Prince - City National Grove of Anaheim - 5/7/13
By Katie Bain and Ben Westhoff
Credit: Kevin Mazur Prince in Vancouver on his current tour
City National Grove of Anaheim
"Do you love rock and roll?" Prince asked last night. "Do you like your rock and roll funky, though?"
A Prince show is always a big deal; his passion and showmanship is Springsteen-like. Even better, his need to constantly perform is Dylan-like, so you sometimes get to see him in way too small venues. Which is how we found ourselves at the 1700 capacity City National Grove of Anaheim -- a small, bizarre venue located, essentially, in the Angels' parking lot -- just feet away from him.
He performed two shows last night, and we saw this first; he's wrapping up his Live It Loud West Coast tour, and he's performing with a trio of vaguely-hippie white ladies called 3rdEyeGirl (they're righteous).

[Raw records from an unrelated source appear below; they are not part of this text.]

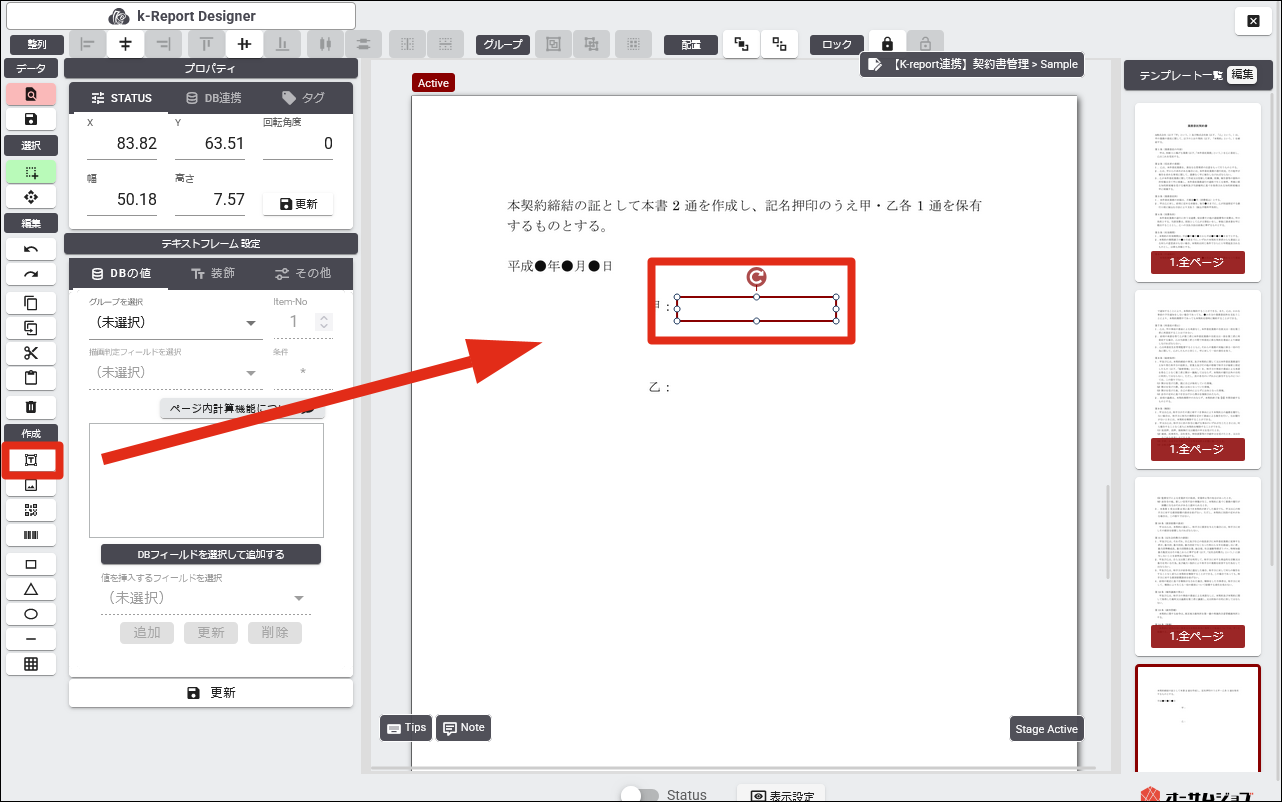This screenshot has height=802, width=1282.
Task: Open the 装飾 tab
Action: point(209,273)
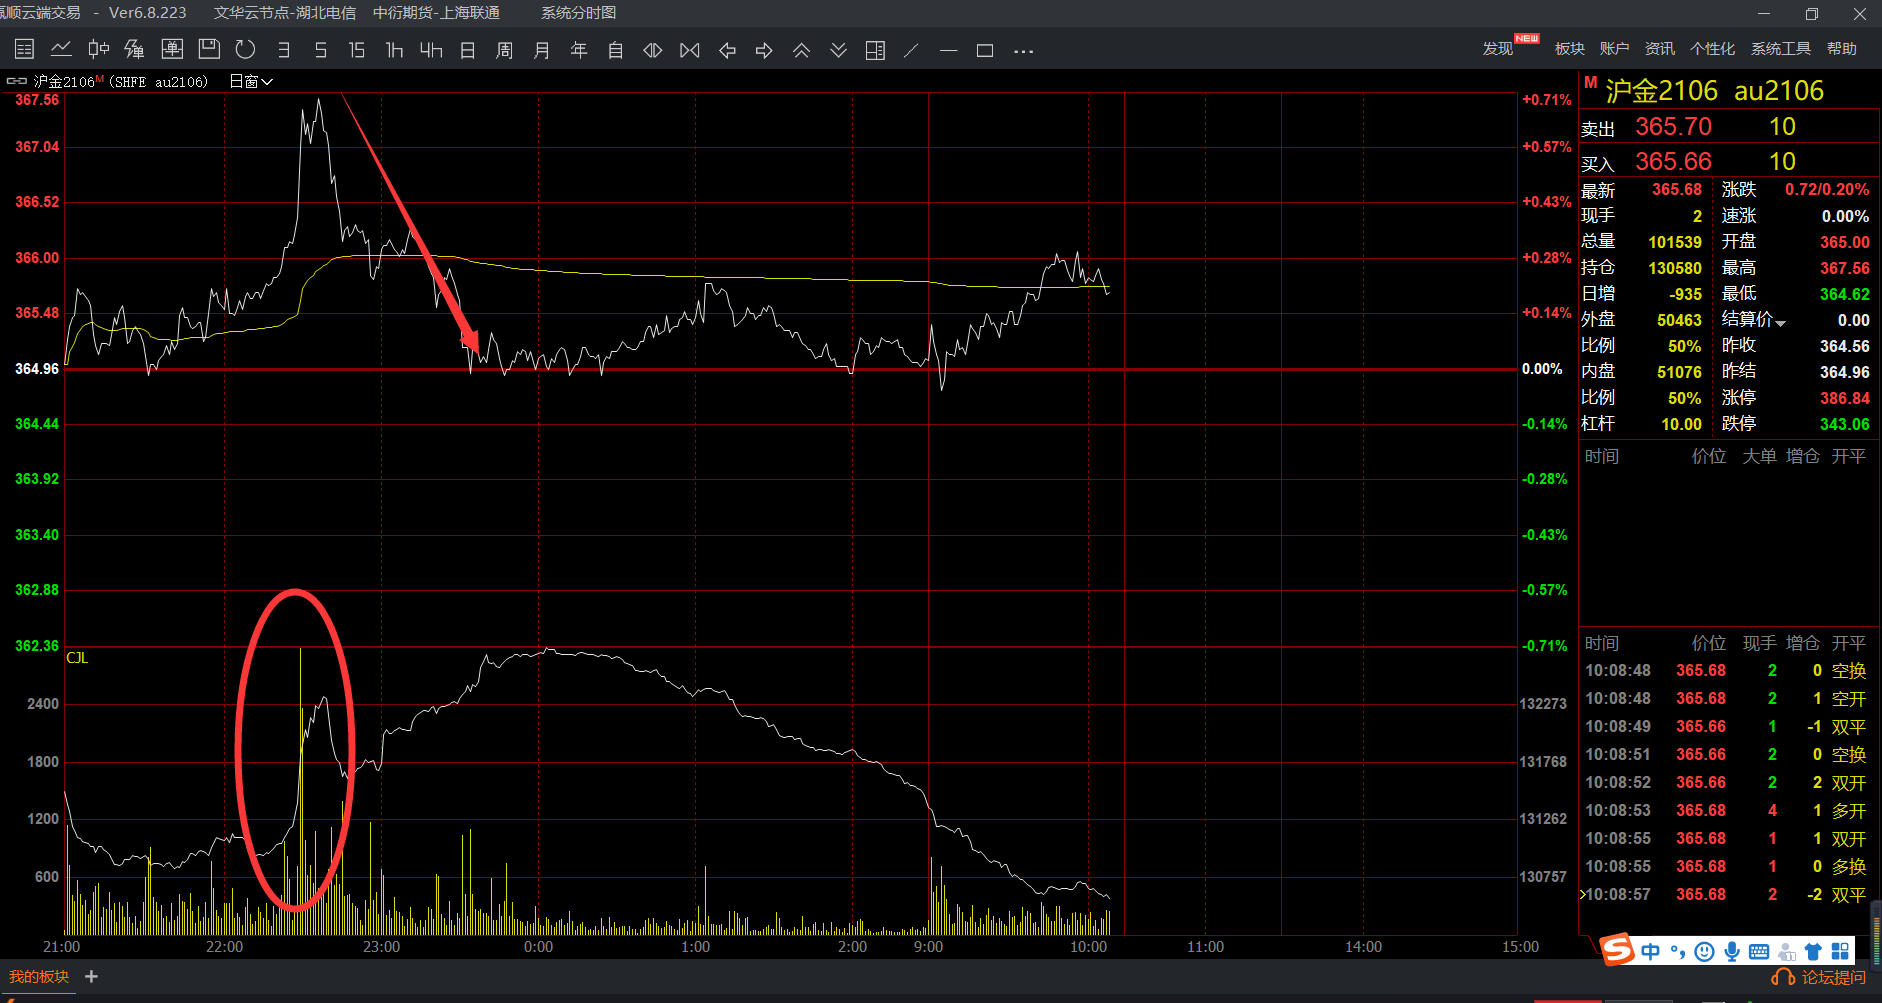Image resolution: width=1882 pixels, height=1003 pixels.
Task: Open the 账户 menu
Action: click(x=1614, y=49)
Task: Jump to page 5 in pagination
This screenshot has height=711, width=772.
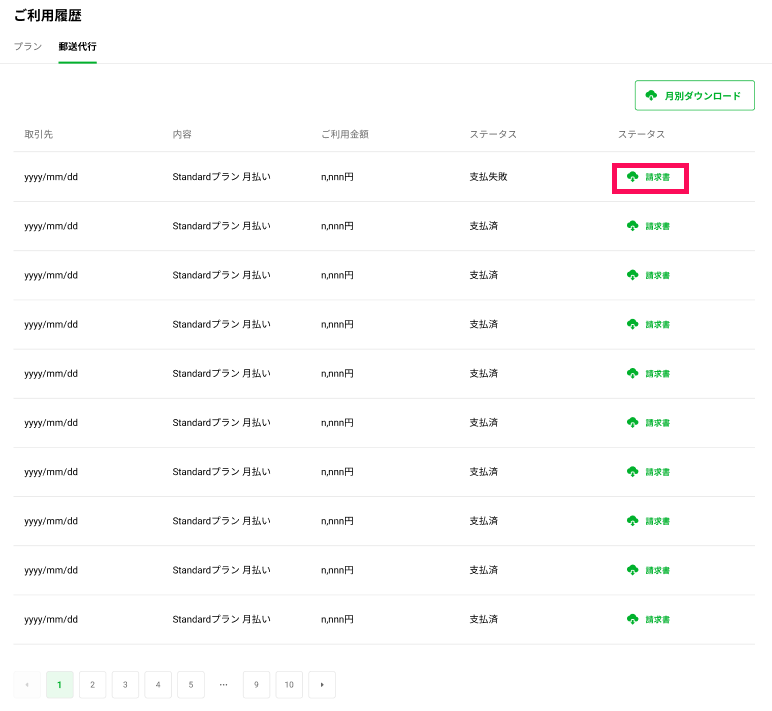Action: point(190,685)
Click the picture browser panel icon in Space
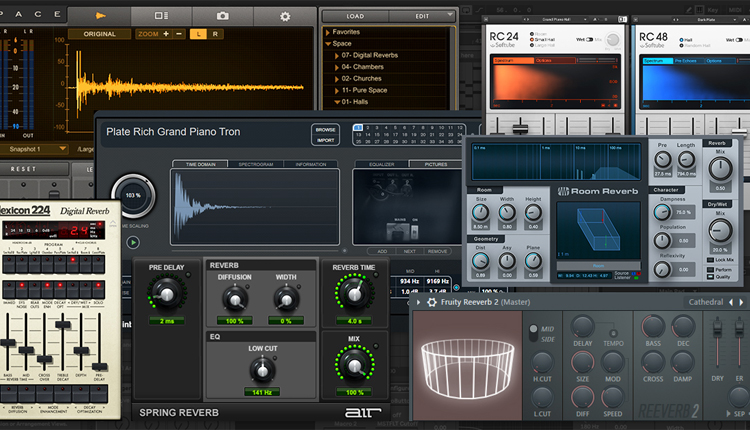 click(162, 16)
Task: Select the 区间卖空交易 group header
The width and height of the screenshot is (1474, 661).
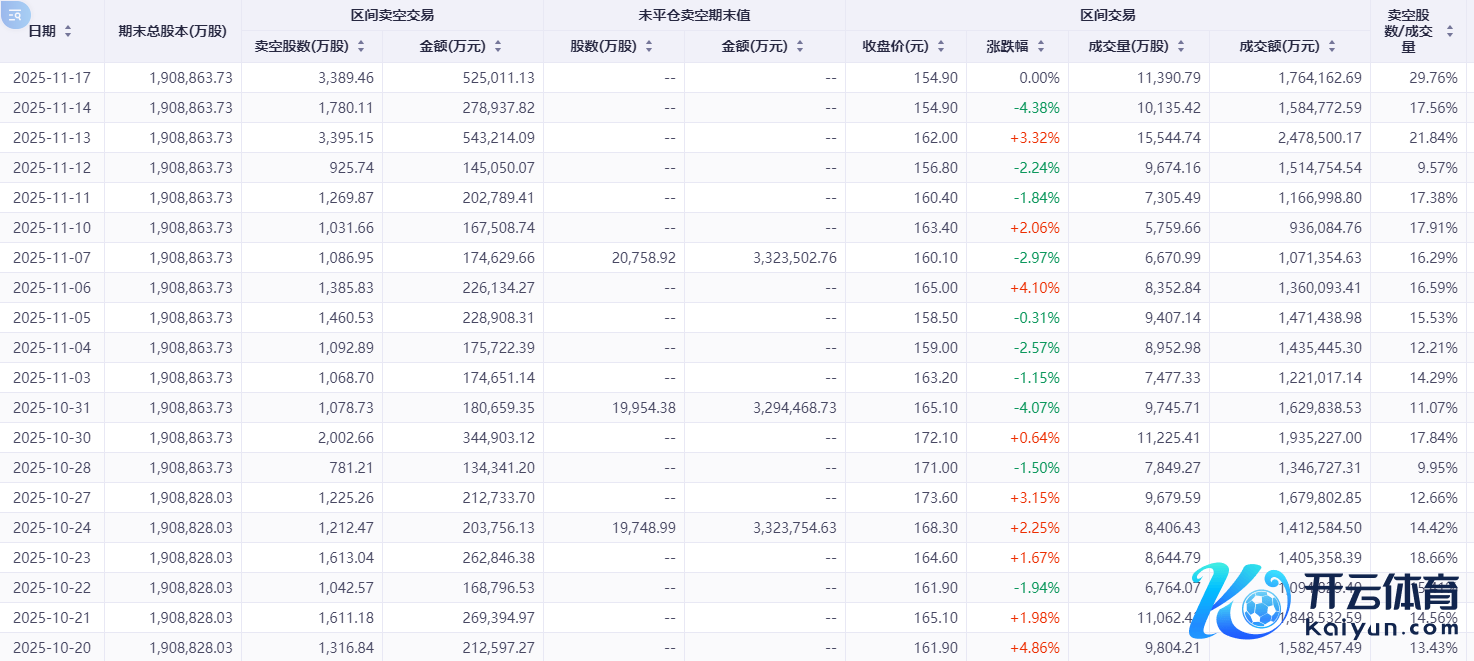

Tickets for the show, Prince's first in the L.A. area since his 2011 extended run at the Forum, were a cool $200. It was mainly older folks, and lots of women, and they lined up early in the afternoon for the GA show. The first 50 or so got special wristbands that allowed them to stand directly in front of the stage, a privilege we were granted as well.
So we got a long, long, look at Prince. He's in great shape; we could see his form quite well beneath his black stretch pants. Perfect butt. We'd show you a picture but security was extremely extremely vigilant about the no-photos policy; seriously, if you even checked Twitter you were threatened with expulsion by giant men.
Prince came on at 8:30pm, wearing, in addition to the black pants, a leather duster, plenty of silver eye shadow and kohl black liner, and his hair combed out, glistening in the lights. In both sound and style, the show was Paisley Park on acid, with psychedelic imagery flashing on the massive LED panel.
Credit: Katie Bain
The band rocked: Danish bassist Ida Nielson, Kentucky-born drummer Hannah Ford and Canadian guitarist Donna Grantis were dressed in leather and fringes, and Grantis in particular -- with her head partly shaved -- did a lot of the heavy lifting on the guitar solos. Prince has long surrounded himself with strong and highly stylized female musicians (Sheila E., Apollonia, Wendy & Lisa) and seems to have good chemistry with this current crew.
But, really, it's all about Prince, and the ease with which he starts a party. He's smiling at you and getting the crowd to sing along and moving like a ballet dancer, all the while performing a version of "Let's Go Crazy" that's quite different from the original. And he's got wind in his hair and rays of light projecting from behind him, and you want to be with him and be him simultaneously. His flawless guitar solos weren't showing off, but instead nearly always at the mercy of the groove.